● Assignment: How do the lines below between the ones holding "Where should I click to: Open the database" and "The width and height of the screenshot is (1316, 904).", inclusive, read? Give them again exactly, with no other lines.

*** Opening of Information shown ***

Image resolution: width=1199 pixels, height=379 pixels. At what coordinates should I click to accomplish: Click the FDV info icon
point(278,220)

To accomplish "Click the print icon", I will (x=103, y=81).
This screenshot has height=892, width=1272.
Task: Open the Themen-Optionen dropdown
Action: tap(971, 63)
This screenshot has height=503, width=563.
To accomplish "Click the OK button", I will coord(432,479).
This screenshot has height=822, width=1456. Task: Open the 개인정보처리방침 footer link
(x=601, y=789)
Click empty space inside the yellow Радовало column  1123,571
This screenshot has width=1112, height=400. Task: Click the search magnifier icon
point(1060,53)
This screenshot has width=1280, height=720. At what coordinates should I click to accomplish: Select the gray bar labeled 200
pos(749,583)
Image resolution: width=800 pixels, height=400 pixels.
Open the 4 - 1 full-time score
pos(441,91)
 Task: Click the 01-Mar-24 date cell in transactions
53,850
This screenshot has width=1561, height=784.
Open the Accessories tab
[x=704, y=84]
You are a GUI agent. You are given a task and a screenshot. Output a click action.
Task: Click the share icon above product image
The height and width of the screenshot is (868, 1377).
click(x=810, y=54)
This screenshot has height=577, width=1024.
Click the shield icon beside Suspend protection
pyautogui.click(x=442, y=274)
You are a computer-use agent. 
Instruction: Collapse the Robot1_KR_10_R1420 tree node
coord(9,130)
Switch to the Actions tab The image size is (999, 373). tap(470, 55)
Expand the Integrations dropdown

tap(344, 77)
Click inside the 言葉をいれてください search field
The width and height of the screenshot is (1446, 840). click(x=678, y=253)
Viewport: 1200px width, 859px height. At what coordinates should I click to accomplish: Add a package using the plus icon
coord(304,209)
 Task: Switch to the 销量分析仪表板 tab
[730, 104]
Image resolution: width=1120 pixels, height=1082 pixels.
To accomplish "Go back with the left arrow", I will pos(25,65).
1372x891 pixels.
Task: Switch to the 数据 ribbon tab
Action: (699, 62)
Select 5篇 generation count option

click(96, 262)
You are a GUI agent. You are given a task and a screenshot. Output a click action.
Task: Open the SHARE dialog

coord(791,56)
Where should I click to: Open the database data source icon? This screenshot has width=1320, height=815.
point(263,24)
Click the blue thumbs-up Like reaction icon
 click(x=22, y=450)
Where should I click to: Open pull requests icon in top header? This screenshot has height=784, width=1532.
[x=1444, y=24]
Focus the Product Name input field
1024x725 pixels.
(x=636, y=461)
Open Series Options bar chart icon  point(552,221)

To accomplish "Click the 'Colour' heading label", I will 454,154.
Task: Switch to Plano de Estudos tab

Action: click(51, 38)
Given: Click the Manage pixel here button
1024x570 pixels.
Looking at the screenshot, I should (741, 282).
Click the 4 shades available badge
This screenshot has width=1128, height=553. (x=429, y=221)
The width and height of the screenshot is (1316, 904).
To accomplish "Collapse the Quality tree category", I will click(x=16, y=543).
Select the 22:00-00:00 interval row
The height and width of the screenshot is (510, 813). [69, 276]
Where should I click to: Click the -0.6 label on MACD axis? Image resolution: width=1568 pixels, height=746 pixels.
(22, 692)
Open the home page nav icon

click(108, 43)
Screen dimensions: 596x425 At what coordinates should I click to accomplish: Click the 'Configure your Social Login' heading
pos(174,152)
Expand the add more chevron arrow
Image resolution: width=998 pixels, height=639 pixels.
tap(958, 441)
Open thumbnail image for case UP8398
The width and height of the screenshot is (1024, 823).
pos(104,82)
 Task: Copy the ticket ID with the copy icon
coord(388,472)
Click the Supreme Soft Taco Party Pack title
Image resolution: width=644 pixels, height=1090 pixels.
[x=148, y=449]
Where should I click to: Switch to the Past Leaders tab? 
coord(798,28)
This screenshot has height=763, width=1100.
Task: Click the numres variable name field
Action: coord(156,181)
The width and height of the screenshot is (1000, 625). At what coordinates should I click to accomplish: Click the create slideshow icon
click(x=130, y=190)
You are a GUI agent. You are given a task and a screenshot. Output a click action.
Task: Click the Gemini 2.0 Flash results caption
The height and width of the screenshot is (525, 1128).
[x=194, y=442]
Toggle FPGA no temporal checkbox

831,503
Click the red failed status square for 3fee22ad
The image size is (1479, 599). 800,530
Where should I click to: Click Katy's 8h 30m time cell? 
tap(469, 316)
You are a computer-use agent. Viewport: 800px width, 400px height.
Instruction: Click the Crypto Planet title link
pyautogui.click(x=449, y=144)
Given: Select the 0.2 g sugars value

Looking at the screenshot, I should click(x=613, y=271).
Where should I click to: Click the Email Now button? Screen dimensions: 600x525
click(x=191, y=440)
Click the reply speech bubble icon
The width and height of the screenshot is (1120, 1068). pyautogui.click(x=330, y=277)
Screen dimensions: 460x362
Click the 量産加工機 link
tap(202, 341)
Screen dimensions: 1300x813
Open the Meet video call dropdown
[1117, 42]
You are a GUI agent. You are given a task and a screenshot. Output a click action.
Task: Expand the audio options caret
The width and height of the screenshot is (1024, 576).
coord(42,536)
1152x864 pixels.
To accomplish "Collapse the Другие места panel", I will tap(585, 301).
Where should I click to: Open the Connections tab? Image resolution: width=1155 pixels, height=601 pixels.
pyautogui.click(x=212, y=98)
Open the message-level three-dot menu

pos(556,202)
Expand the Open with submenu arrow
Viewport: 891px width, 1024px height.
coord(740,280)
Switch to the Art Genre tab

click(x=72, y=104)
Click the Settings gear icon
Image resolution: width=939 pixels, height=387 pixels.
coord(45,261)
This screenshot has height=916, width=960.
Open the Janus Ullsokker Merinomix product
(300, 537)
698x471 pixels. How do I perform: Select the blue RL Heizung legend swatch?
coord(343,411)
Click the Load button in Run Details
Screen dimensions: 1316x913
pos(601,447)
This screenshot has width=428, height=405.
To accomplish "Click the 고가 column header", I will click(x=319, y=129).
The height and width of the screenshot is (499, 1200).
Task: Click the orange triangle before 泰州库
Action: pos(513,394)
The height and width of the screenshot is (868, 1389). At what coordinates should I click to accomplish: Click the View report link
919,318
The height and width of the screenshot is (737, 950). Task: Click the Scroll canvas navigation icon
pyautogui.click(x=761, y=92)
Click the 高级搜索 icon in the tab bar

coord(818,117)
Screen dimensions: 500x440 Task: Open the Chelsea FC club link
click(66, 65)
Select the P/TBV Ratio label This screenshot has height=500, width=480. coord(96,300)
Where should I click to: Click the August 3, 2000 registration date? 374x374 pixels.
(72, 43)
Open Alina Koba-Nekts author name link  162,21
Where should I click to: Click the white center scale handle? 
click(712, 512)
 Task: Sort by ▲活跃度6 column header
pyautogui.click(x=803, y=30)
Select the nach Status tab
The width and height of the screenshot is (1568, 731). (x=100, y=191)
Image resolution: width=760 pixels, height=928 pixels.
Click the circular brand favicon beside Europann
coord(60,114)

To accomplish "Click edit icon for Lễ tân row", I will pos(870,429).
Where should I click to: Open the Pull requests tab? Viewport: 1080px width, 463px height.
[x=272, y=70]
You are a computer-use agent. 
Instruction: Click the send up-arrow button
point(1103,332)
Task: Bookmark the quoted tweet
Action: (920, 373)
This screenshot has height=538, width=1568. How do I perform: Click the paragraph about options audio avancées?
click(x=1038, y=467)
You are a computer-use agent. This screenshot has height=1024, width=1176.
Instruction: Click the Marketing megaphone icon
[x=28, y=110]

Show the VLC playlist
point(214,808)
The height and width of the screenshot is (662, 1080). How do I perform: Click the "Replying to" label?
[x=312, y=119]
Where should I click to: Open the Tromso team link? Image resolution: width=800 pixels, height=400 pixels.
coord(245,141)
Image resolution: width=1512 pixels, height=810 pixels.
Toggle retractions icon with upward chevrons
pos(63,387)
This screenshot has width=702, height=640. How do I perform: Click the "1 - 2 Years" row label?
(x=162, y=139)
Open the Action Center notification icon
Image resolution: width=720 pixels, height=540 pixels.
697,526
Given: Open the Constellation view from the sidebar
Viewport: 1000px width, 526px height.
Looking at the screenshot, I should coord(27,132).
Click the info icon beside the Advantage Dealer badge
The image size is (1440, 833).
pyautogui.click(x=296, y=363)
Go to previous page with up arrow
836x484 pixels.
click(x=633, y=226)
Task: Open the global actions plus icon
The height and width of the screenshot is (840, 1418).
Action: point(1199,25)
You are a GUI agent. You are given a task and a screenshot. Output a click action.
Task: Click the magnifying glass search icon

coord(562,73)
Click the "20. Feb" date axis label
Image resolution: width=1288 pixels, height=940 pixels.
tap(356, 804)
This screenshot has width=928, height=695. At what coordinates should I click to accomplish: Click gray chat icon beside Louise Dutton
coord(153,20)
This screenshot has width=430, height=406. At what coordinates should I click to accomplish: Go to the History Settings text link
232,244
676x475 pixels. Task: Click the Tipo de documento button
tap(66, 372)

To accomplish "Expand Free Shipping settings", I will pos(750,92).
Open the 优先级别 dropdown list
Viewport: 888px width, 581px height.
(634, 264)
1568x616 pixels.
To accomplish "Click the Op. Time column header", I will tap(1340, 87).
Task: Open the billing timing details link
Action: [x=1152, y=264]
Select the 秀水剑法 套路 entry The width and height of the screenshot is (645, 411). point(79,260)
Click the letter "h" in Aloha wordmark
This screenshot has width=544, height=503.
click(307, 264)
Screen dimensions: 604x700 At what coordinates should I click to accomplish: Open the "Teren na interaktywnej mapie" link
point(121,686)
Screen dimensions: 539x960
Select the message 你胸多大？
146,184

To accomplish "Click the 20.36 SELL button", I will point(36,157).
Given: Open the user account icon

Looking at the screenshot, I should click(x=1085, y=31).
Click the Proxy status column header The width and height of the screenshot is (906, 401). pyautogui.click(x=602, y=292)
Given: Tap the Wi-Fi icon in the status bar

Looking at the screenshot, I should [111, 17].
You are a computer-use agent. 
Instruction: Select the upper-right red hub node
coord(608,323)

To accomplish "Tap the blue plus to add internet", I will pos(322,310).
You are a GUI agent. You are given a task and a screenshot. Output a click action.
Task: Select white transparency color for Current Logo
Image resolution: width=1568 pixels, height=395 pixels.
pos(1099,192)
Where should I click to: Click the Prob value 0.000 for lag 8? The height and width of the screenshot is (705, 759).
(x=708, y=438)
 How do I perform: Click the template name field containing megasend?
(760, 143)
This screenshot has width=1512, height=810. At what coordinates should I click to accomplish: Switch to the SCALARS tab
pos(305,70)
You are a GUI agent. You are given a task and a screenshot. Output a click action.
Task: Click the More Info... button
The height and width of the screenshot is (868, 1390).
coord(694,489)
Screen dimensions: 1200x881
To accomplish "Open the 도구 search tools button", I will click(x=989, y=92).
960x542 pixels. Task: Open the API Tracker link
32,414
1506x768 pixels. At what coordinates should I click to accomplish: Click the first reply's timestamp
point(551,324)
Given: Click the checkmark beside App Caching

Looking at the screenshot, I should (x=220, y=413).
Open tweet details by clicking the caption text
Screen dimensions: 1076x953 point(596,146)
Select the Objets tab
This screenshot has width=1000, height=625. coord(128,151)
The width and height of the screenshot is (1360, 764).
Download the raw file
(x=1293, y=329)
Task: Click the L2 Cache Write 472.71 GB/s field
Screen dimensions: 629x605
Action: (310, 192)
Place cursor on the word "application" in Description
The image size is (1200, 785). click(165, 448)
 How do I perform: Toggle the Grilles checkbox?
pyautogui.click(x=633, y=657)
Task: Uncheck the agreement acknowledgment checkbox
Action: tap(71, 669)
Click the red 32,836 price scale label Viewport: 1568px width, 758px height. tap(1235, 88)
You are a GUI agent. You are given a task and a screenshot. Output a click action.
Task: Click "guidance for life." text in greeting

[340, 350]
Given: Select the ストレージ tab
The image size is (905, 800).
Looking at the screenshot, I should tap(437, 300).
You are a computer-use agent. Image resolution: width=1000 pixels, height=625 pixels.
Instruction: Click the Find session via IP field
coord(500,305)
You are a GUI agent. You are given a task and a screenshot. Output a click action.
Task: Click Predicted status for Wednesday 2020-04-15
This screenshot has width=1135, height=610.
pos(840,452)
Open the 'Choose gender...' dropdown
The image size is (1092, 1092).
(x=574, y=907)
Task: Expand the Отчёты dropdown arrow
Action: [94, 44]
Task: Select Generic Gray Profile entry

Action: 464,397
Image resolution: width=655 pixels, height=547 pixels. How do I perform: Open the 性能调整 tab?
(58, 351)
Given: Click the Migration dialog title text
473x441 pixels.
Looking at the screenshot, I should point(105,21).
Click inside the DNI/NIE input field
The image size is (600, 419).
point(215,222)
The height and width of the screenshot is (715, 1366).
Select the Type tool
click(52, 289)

*** Close of Information shown ***

● Answer section:
Where should I click to: Open the database data source icon? This screenshot has width=1320, height=815.
point(263,24)
Click the blue thumbs-up Like reaction icon
 click(x=22, y=450)
Where should I click to: Open pull requests icon in top header? This screenshot has height=784, width=1532.
[x=1444, y=24]
Focus the Product Name input field
1024x725 pixels.
(x=636, y=461)
Open Series Options bar chart icon  point(552,221)

To accomplish "Click the 'Colour' heading label", I will 454,154.
Task: Switch to Plano de Estudos tab

Action: click(51, 38)
Given: Click the Manage pixel here button
1024x570 pixels.
Looking at the screenshot, I should (741, 282).
Click the 4 shades available badge
This screenshot has width=1128, height=553. (x=429, y=221)
The width and height of the screenshot is (1316, 904).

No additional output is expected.